Post by : admintegeradvisors | Post on : March 22, 2018 at 1:23 pm

22 March 2018

In this first of a two-part commentary, we take a cursory look at the broader yield opportunities in the investable mortgage market in Europe. (The second part will look at similar yield opportunities across the investable corporate loan markets in Europe, dominated by CLOs). By ‘investable’ we specifically mean capital market instruments that provide near-enough an isolated exposure to mortgage loan pools, rather than bank funding-related instruments with mortgage loans as collateral. (We therefore exclude from our considerations covered bonds as well as agency-like markets such as Denmark). Historically, such capital market exposures have manifested mainly, or indeed entirely in some cases, via bonds, namely RMBS, although most deals only sell the higher rated tranches rather than the “full stack”. But in selected countries a somewhat broader suite of mortgage instrument types has emerged in the capital markets, to include whole loans and listed equities.

 

Our findings, as further discussed below, are that such mortgage capital market opportunities are the broadest in only the UK and Netherlands. The ten-year long pre-crisis securitisation bull market acted a as key catalyst to the growth in non-bank lending as well as autonomous origination and servicing industries in these countries. And more notably, this institutionalisation of mortgage markets survived the securitisation implosion from 2008, with the post-crisis era seeing bank asset divestments (both performing and NPL portfolios) into institutional investors initially, complemented subsequently by a newer generation of non-bank lending models. Loan assets acquired from or originated outside the otherwise dominant banking sector now forms a key part of the mortgage capital market footprint in the Netherlands and UK. Ireland also looks relatively promising with respect to mortgage capital market opportunities, though still in the early stages of lending (front-book) disintermediation.

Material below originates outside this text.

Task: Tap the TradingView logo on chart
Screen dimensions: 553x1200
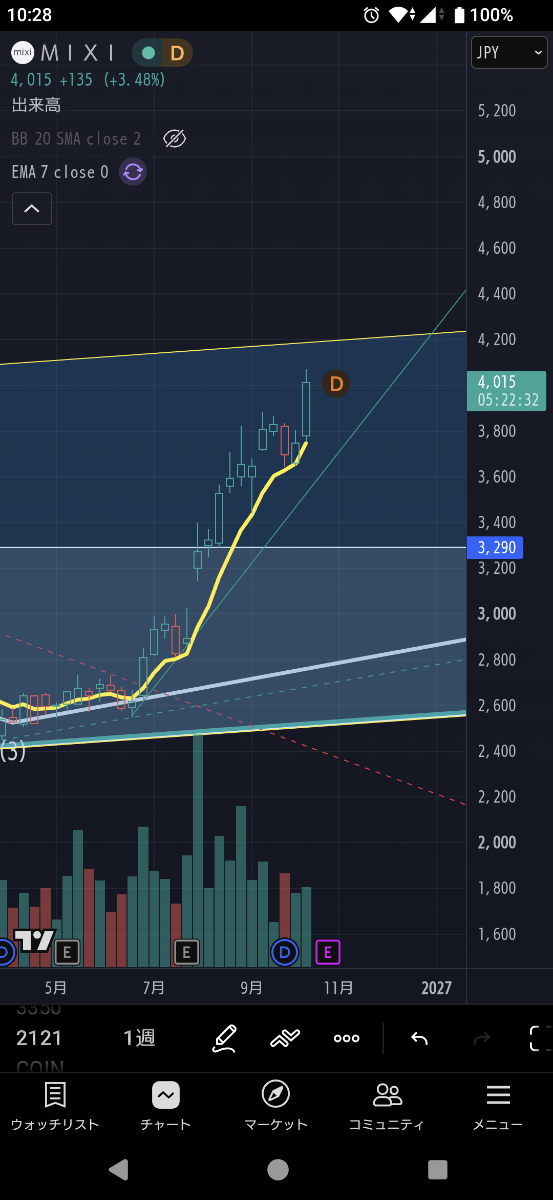Action: 35,941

Mortgage markets like the UK, Netherlands and Ireland continue to be among the higher yielding in Europe, despite the significant yield and margin compression seen in recent years. On the mortgage instrument side, yields are particularly high in the UK (relatively speaking), which mirrors the deeper market for alternative mortgages as well as the greater use of leverage among listed products. By contrast, the Dutch mortgage market trades more defensively reflecting – in equal measure – the more conservative investor appetites and collateral types, notwithstanding continued high LTVs.

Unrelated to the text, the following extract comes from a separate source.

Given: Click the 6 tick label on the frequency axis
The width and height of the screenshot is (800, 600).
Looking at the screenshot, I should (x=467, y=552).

The schematic below provides a snapshot comparison of underlying mortgage portfolio yields versus liability instrument yields, expressed as multiples of the former. What is immediately observable is that the more senior or de-levered tranches of securitised mortgages trade at spreads that look entirely decoupled from underlying mortgage portfolio yields, with such spreads influenced instead by RMBS bond market technicals. By contrast, underlying asset yields are more fully realised via whole loan exposures (whether in loan or equity formats), while the more junior parts of RMBS capital structures employ leverage to extract similar or superior yields to the underlying assets.

 

We would caveat of course that the cross-instrument yield snapshot above paints an overly simplistic picture of relative returns. To accurately compare the risk/ return profiles across such instruments, we will need to look more forensically at the asset credit and embedded financial risks. More such analysis will follow in our future commentaries.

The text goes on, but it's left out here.